University of Edinburgh
Flavour Physics
E. Gardi
In parallel to the high-energy frontier, testing the Standard Model and searching for new physics proceed via a wide range of low-energy precision measurements. The history of particle physics provides numerous examples where new particles first revealed themselves through quantum correction, as virtual modes, and only later on were actually produced in scattering experiments.
Flavour physics studies the transition between generations. These occur in the Standard Model only via the charged weak current, involving the non-diagonal Cabbibo-Kobayashi-Maskawa (CKM) matrix elements: these transitions are rare and highly constrained and therefore provide a window to discover short-distance physics beyond the Standard Model, which potentially induces extra flavour changing transitions.
Over the past decade this has been a field of major experimental progress, led by the B factories BaBar (SLAC) and Belle (KEK, Japan), and the Fermilab Tevatron. So far, the Standard Model paradigm prevailed.
We are now in the beginning of a new era, with LHCb starting its operation. Super B factories in Japan and Italy will be the next phase, in a few years time. The Edinburgh experimental group has been an important player in this field for many years; It had an important role in BaBar, and is currently heavily involved in LHCb.
The success of the experimental program - the experiments recently completed, as well as the future ones - largely depends on our theoretical understanding of heavy and light hadrons, and especially the transition amplitudes governing B meson mixing and decay. These are controlled by QCD.
While much of the relevant physics is non-perturbative, and therefore requires numerical lattice simulations, certain questions require, or can be addressed by analytic methods. In particular, so are the fundamental questions of factorization and the computation of inclusive B-meson decay widths.
Inclusive B-meson decays
Inclusive B decay measurements of semileptonic b -> c and b -> u transitions have been instrumental in establishing the CKM picture. In addition inclusive rare decay measurements (flavour changing neutral currents) b -> s gamma, and b-> s l + l - , provide a stringent constraints on physics beyond the Standard Model. These measurements have therefore been central to the B-factory physics program, and in parallel, received much attention by the theory community over many years.
On the theory side inclusive decays are robust, and do not require detailed knowledge of the hadron wave functions: the well-established tools of the local Operator Product Expansion (OPE) and perturbation theory provide accurate predictions for total inclusive decay widths.
The main difficultly has been the fact that experimental measurements are limited to certain kinematic regions. Exploiting the potential of these measurements therefore relies on detailed calculations of decay spectra, not just the total widths. Our expertise is in using resummed QCD perturbation theory - Dressed Gluon Exponentiation (DGE) - to compute these spectra.

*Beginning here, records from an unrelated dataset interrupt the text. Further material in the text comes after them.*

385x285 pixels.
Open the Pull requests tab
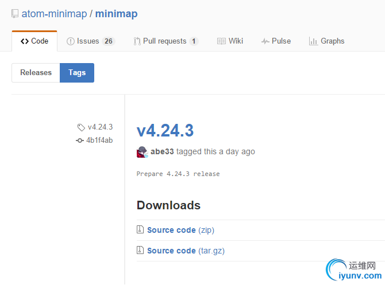pos(164,41)
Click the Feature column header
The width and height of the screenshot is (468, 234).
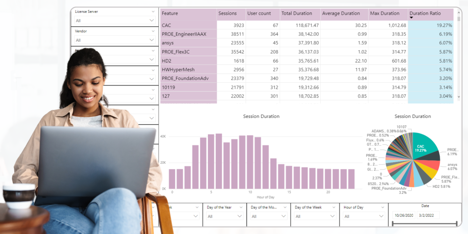click(170, 14)
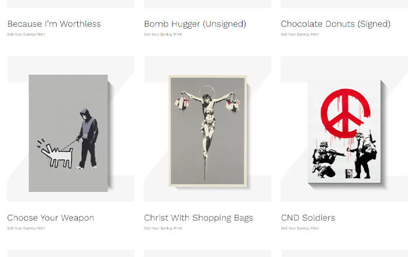Click the image card strip above Chocolate Donuts title
415x257 pixels.
point(344,4)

Inclusive B-Decay Spectra by DGE links:
Charmless semileptonic decay spectra
Heavy Flavor Averaging Group (semileptonic)
Factorization in exclusive B decays
Factorization is a general terms referring to the separation between long- and short-distance physics. The fundamental principle is that long-distance physics, which is non-perturbative, is quantum-mechanically incoherent with physics at short distance scales, which is well-described by perturbation theory. The implementation of this separation becomes complicated in processes that involve several hadrons.
Our main interest concerns the situation where a heavy quark (part of a heavy hadron) decays into light ones, ending up in highly-energetic light mesons. Such light-cone physics is captured by the ``lightcone distribution amplitudes'' of the hadrons involved, which is very hard to access on the lattice.